### The task
Once the line with "Task: Select the Sous-titre radio button" has been located in the records below, set down that line and all subsequent lines exactly, omitting the pictures.
START Data supplied
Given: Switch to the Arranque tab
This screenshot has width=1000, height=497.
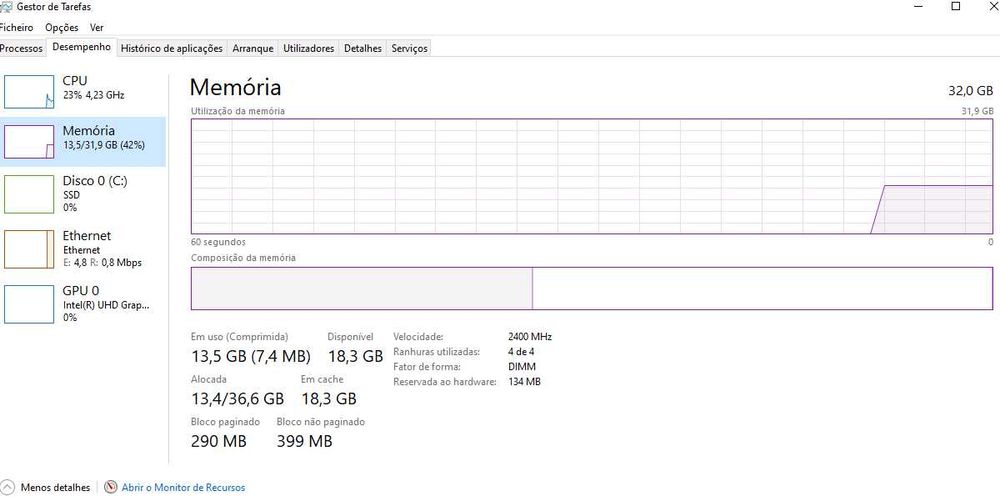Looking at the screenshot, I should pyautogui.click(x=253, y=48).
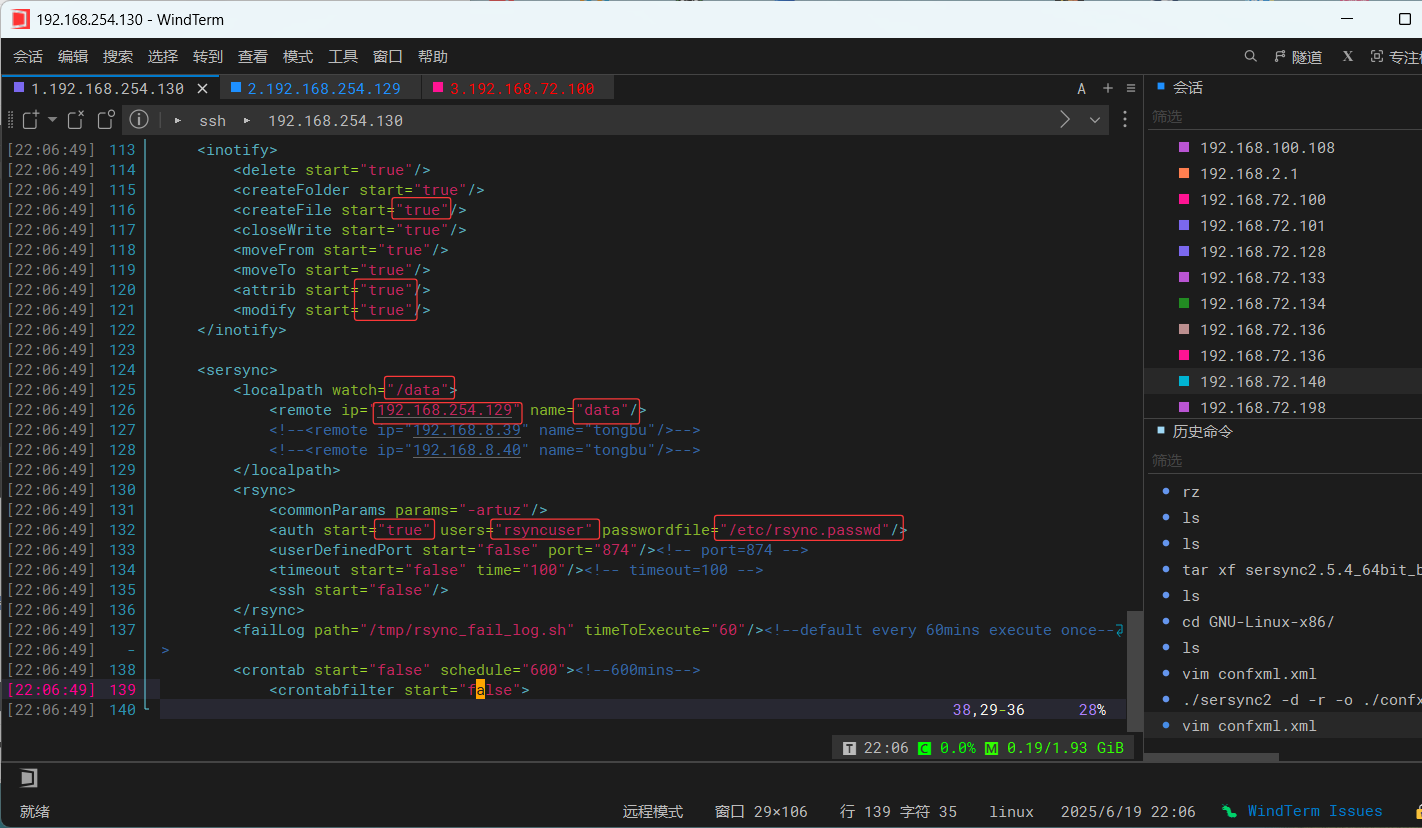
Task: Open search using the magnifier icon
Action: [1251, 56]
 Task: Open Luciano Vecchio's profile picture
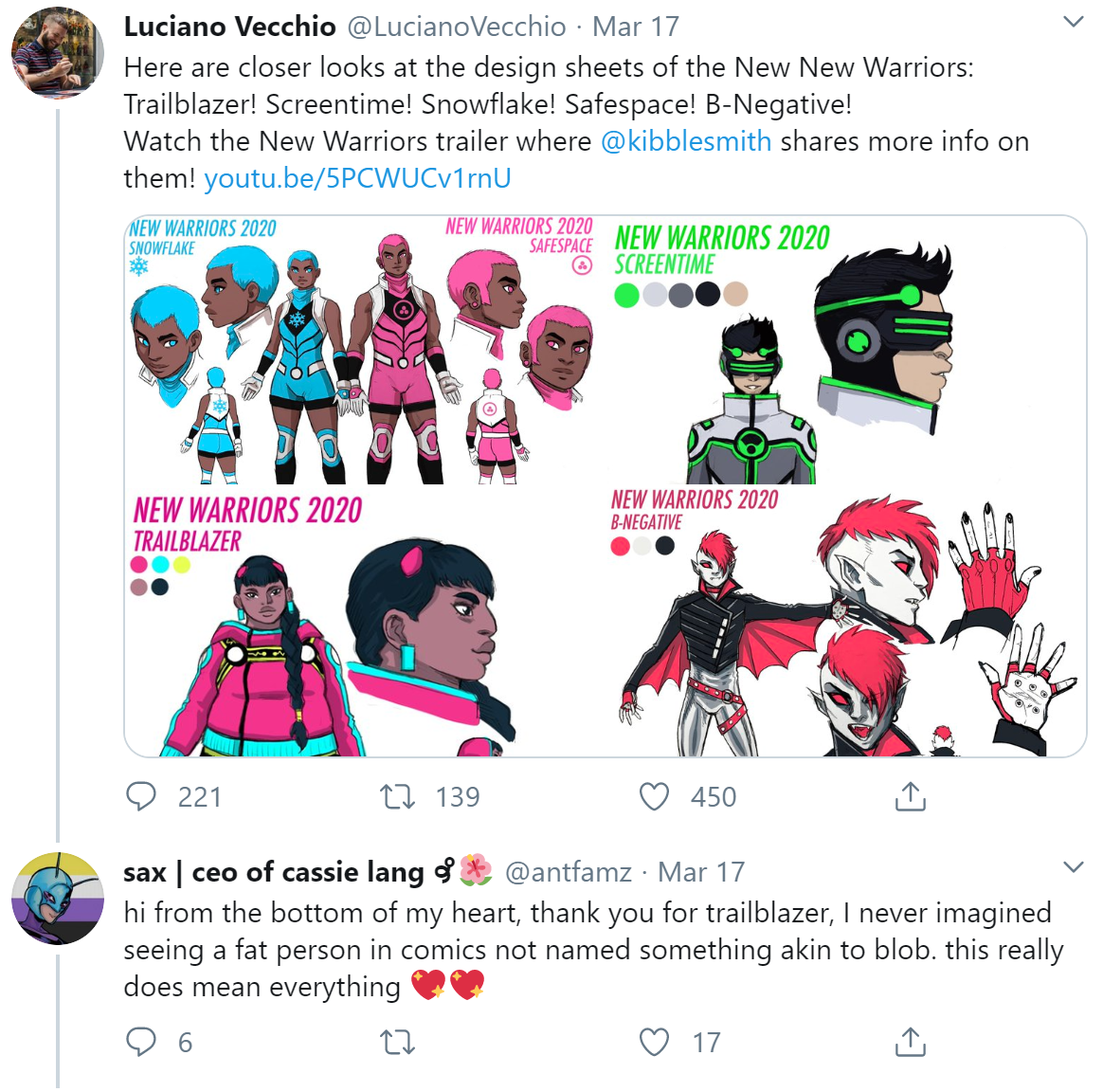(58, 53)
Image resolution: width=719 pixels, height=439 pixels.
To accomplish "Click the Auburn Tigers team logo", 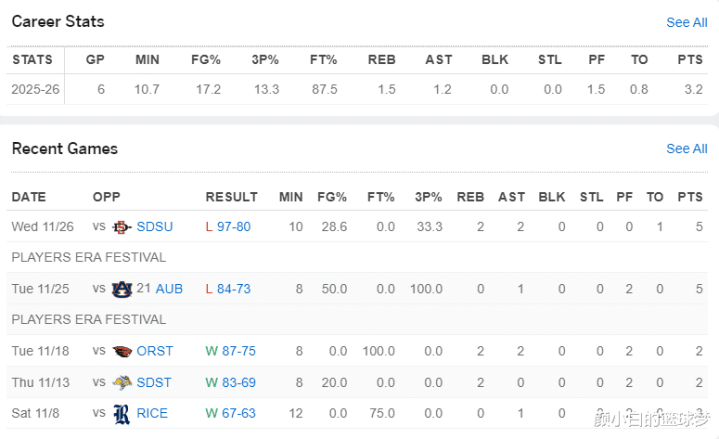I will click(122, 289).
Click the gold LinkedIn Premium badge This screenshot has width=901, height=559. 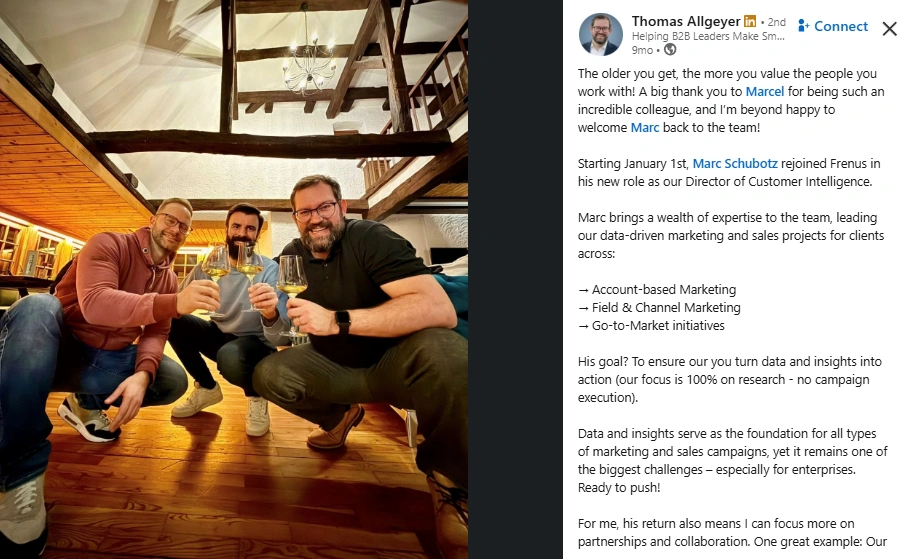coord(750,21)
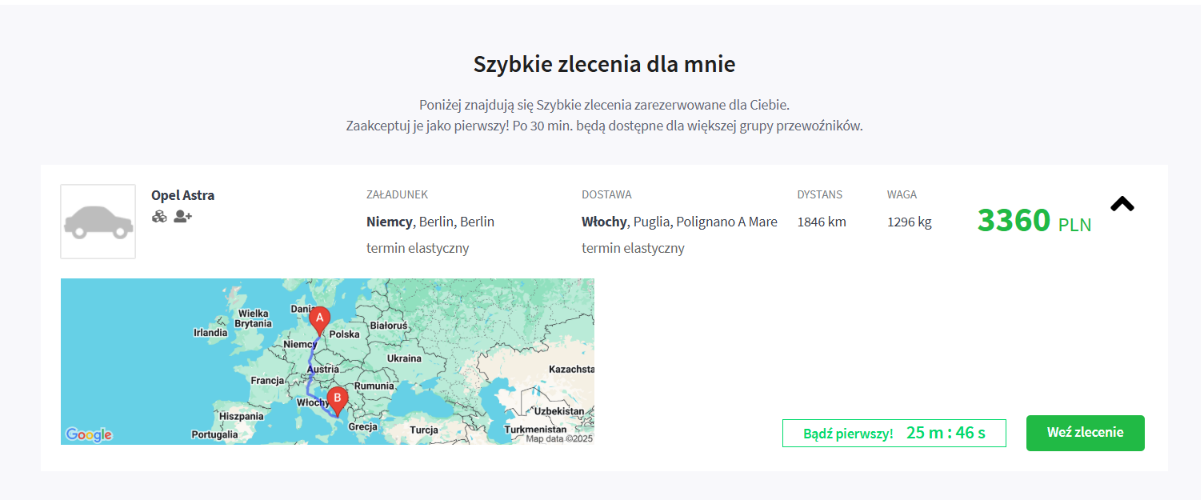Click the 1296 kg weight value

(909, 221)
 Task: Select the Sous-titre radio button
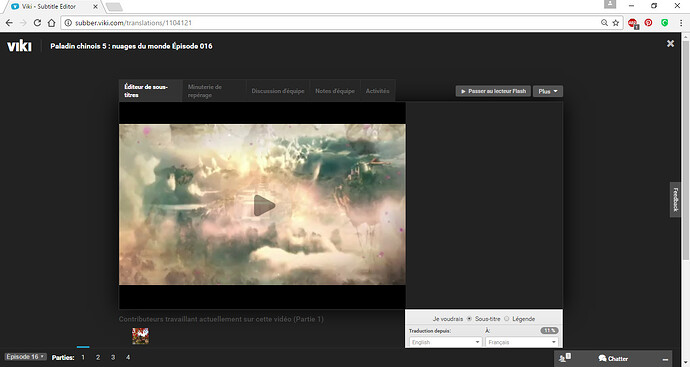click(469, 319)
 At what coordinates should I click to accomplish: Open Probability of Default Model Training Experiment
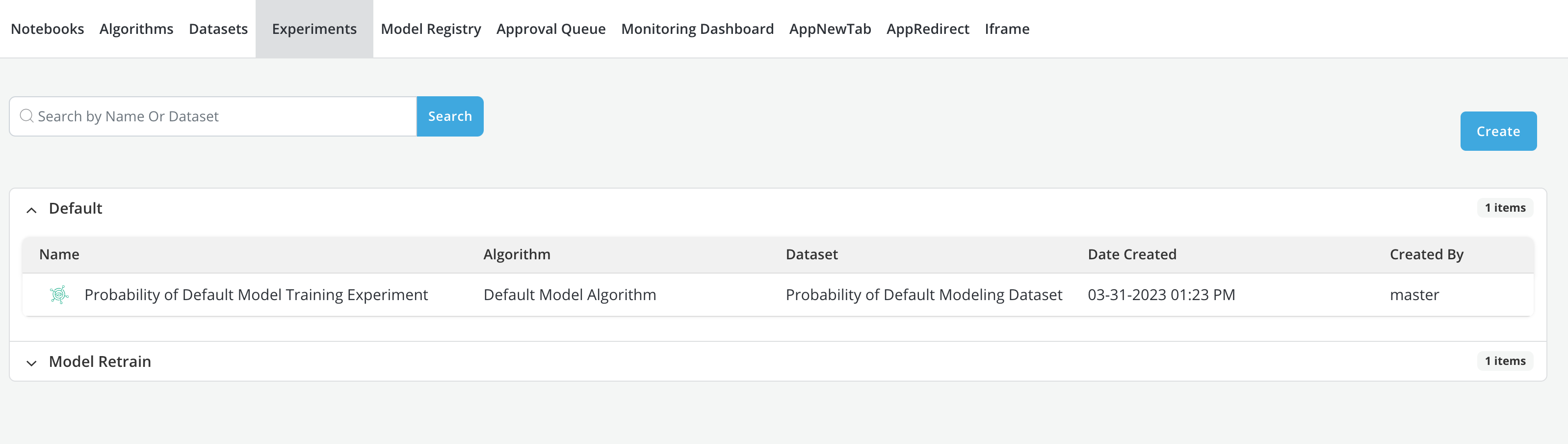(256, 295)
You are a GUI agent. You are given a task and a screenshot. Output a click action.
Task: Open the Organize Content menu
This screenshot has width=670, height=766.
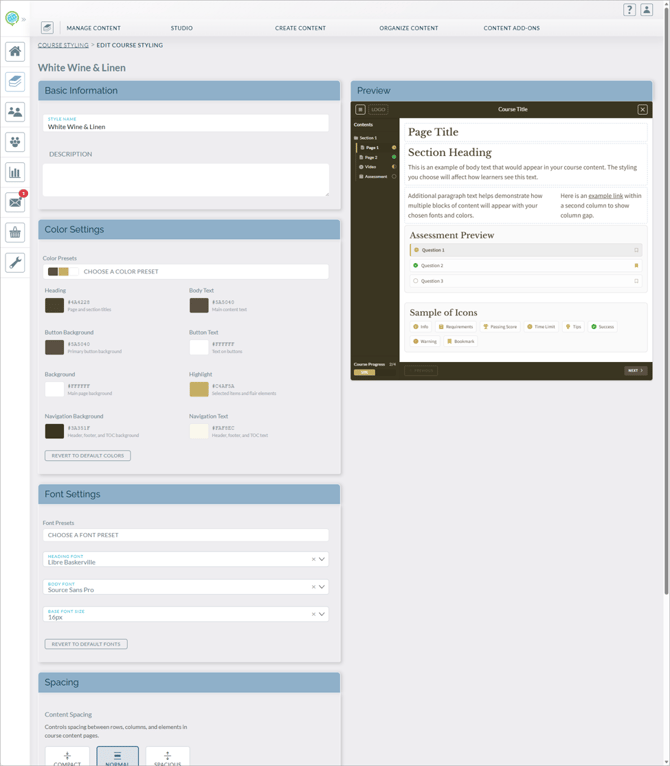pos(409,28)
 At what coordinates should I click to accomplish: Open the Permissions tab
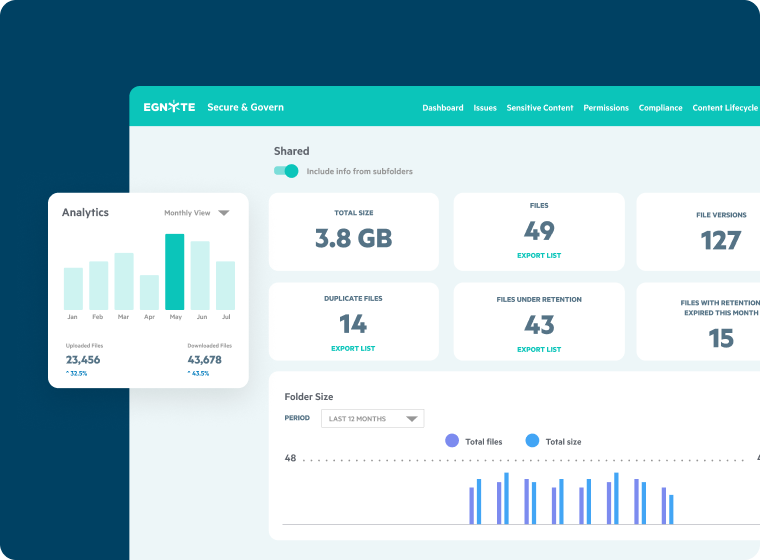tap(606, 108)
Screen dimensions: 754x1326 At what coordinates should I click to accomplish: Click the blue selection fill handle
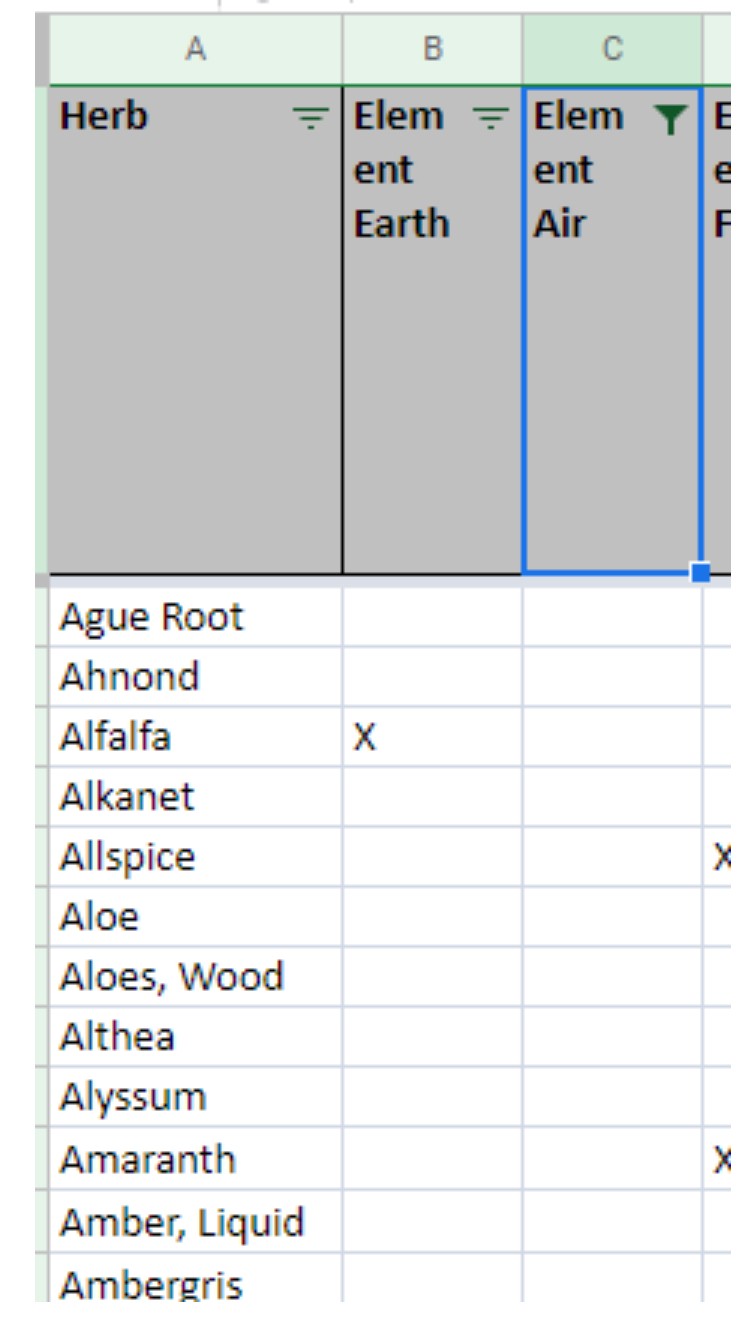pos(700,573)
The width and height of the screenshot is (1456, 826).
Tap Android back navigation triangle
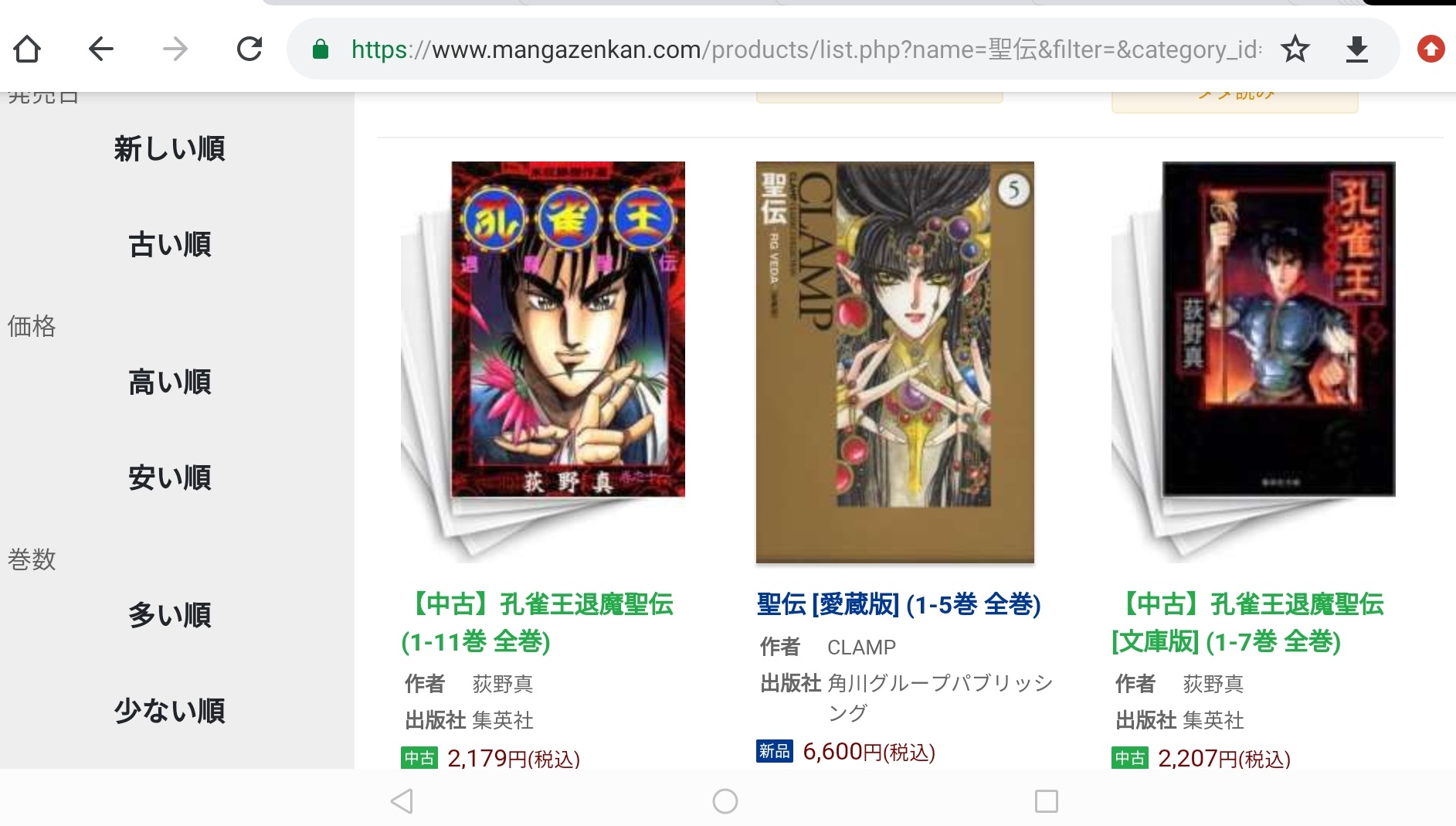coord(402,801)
END Data supplied
### Response to this exercise
 Task: Select the Sous-titre radio button
click(469, 319)
 At what coordinates should I click to accomplish: Open Probability of Default Model Training Experiment
(256, 295)
You are a GUI agent. You are given a task and a screenshot. Output a click action.
Task: Open the Organize Content menu
This screenshot has width=670, height=766.
pos(409,28)
 At what coordinates should I click to accomplish: Open the Permissions tab
tap(606, 108)
Screen dimensions: 754x1326 At what coordinates should I click to accomplish: Click the blue selection fill handle
pos(700,573)
The width and height of the screenshot is (1456, 826).
Tap Android back navigation triangle
coord(402,801)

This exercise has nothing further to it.